§ WHAT YOU SHOULD DO
From the line containing "The width and" down to the final line of the entries below, return each line exactly and drop the pictures.

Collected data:

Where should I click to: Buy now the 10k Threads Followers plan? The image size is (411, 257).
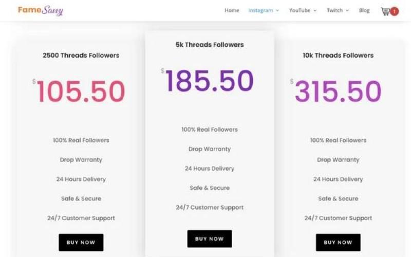[x=338, y=242]
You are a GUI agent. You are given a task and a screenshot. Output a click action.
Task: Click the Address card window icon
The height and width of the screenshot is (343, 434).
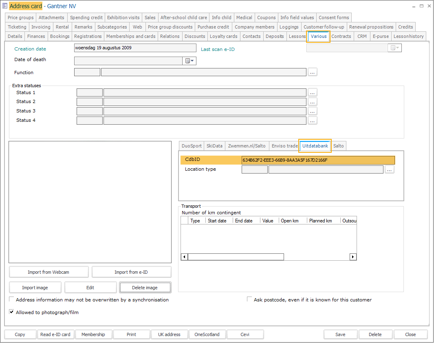pos(5,6)
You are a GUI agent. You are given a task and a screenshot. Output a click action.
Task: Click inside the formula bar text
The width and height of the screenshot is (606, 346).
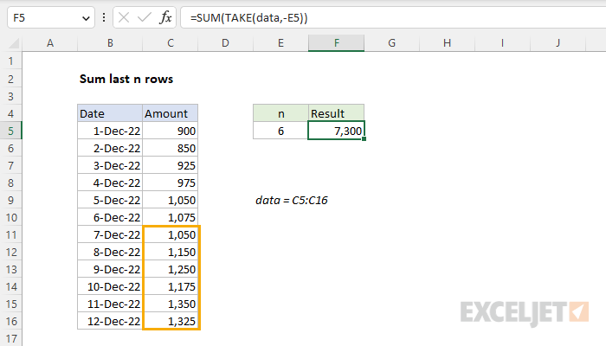pyautogui.click(x=249, y=18)
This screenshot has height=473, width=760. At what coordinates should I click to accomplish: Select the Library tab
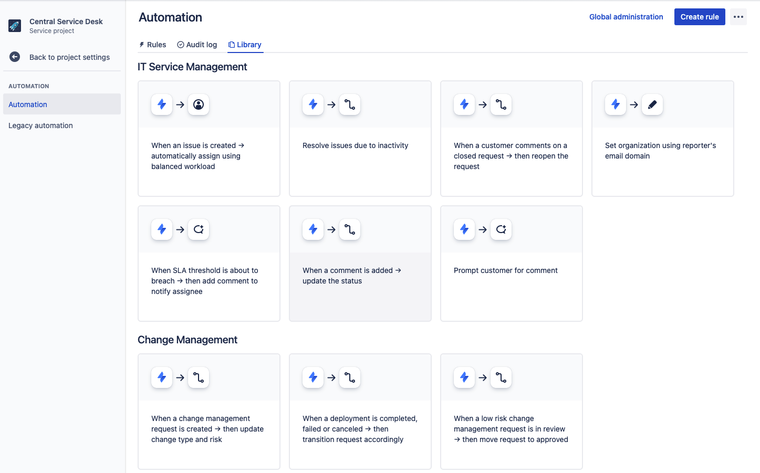(245, 45)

§ EXERCISE OUTPUT
The width and height of the screenshot is (606, 346).
pyautogui.click(x=249, y=18)
This screenshot has height=473, width=760. At what coordinates should I click to accomplish: Select the Library tab
(245, 45)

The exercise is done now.